How do we sell to people who we would describe as ‘difficult’? Have you had those occasions when you just think, ‘What have I done to deserve this prospect?’
We all have difficult clients sometimes. We don’t understand them; we can’t connect with them; they make us uncomfortable. We know, though, that we have to deal with these types, because if we switch off, we probably won’t see the opportunities that could be in front of us, if only we had the patience to adjust our thinking.
Why do we find other people difficult? And what do they think of us?
It’s very easy to blame the other person for the problems you face with them. But also take on board the fact that they might be finding it difficult dealing with us. Had you thought of it that way? And if they feel that way, they’ll take their business to someone else. They’ll buy from someone…the question is, who?

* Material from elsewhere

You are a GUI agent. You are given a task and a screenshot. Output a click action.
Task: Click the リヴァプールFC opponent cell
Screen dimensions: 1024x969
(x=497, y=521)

We may want the other person to change, and beg them inside to be more like us. But they may be thinking the same thing, wanting us to change to be like them.
Often it’s simply a matter of pacing. By that I mean identifying how the person is taking in information, and matching that speed.
For example, it’s possible that a prospect needs time to think things through when you’re talking to them. They need the opportunity to consider the implications of what you’ve just said. So they remain thoughtful, mulling it over, and being silent.
You see this as ‘being difficult’, as you rarely let any silence fill the air while you’re around! You like to keep the conversation flowing and anyone who stops is irritating, slow and cumbersome.
But they may see you as flashy, too fast and too pushy. They think you’re trying to force them to adopt a position they don’t want to take.
Selling to difficult people works best when we step back and let them set the stage for our sales call. Follow their pace. Give them information in the way they best understand Speak to their needs. When we start where they are it is more likely we will lead them to the sale.
Of course, we like people to be just like us. But that will never be. Try to see the situation and their problems from their perspective. If they need to analyse and navel-gaze, identify this as a particular trait of theirs and give them time. That ten-second silence will feel like an hour, but it will serve you well if you go at the pace they think.
If they happen to be a fast speaker, and you like to think things through, don’t let that intimidate you. Instead, let them have their say and recap on what they say as you think of how to solve their problems and deal with their current situation.
The easiest customers to be with are people like us. Selling to someone not like us is harder. We have to choose how to approach them.
Take time to analyse which customers you find the most difficult to deal with. Design a script in your mind that will help you fully prepare for the next meeting with them. Rehearse in your mind so it will give you confidence in dealing with them.
That way, any difficulties you face will be quietly put to bed, as you recognise that everyone has their own way of dealing with situations. Adapting to their style, without losing your credibility, helps you to face different and sometimes difficult situations with confidence and assertiveness.